Литераторы-то есть, да жизни-то нет!
Да, ее нет! Чутья действительности нет. Идеализм одуряет, увлекает и — мертвит, и вы сами не ясно понимаете то, пониманием чего хвалитесь перед нами. Вот почему мы и сказали, что у вас есть чутье некоторых основных элементов русской жизни, но не всех. Чутья как не быть: вы русские, люди честные, любите родину; но идеализм губит вас, и иногда вы даете ужасные промахи, даже в понимании именно этих-то основных элементов русской жизни. Ну вот, например, еще тирада, из 2-<го> № «Дня». Полюбуйтесь:
«Что видим мы… хоть в нашей литературе?
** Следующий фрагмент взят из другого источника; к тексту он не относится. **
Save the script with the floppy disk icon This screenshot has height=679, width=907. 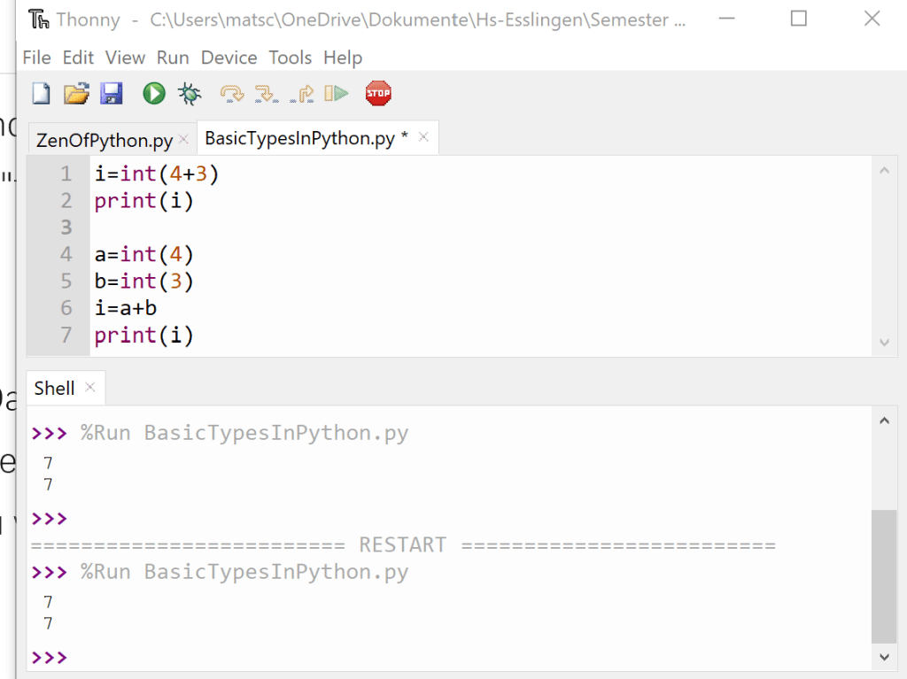tap(111, 93)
Какие — теории?.. С одной стороны, пустое, голое отрицание, волнение без содержания и без цели, какой-то призрак жизни и движения, — а в сущности нет ни жизни, ни движения, все полумертво и гнило, и заимствует силу только от силы враждебного напора; с другой — грубая, тупая, бессмысленная сила, только в насилии и бездушном механизме полагающая спасение! С одной стороны, ложь разрушения, с другой, — ложь созидания; с одной стороны, неверие, поклоняющееся, как богам, людским, временным кумирам; с другой, — мнимая вера, поклоняющаяся и богу, как кумиру, и силою божьего имени служащая своим корыстным целям и выгодам! Тут — раболепство пред каждым последним словом науки, там — грубое презрение к науке, к мысли, к подвигам разума и духа; тут — злоупотребление, нечестное обращение со словом, там — преследование слова, любовь немоты и мрака, тайное сочувствие с бессловесными! И тут и там одинаковое умерщвление духа там — через внешнее насилие, а тут — через оскудение и огрубление духа. И тут и там одинаковое подобострастное, рабское отношение к иноземному, бессмысленная покорность подражания, измена народному духу, при наружной грубой подделке под русскую народность. В безысходный мрак погружены обе враждующие стороны во мраке терзают и истребляют друг друга! И если народ наконец подымет усталые от долгой дремоты очи и взглянет на наших литераторов и всякого рода художников (кроме некоторых исключений), взглянет на этих незваных гостей, устроивших свой буйный пир у его ложа, прислушается к их оглушительным кликам, к треску и грому их велений и вещаний, — что скажет он? „Куда девали вы порученные вам дары нашей родной, богатой земли? Куда расточили ее духовные сокровища? Что сталось с моим обычаем верою, преданием, моею прожитою жизнью, моим долгим и горьким опытом? Что совершили вы на досуге? Где цельность и единство жизни и духа? Где наука, вами взрощенная? Где мое живое, изобразительное, свободное слово? Какого хламу нанесли вы на мою почву?.. Нет, вы не мои, вы безобразные снимки с чужих народов! подите к ним, если они вас примут: я не знаю вас, вы мне не нужны, вы чужды мне…“ — скажет народ, пробуждаясь к сознанию, — и сметет их, как сор, свежая струя воскресшего народного духа!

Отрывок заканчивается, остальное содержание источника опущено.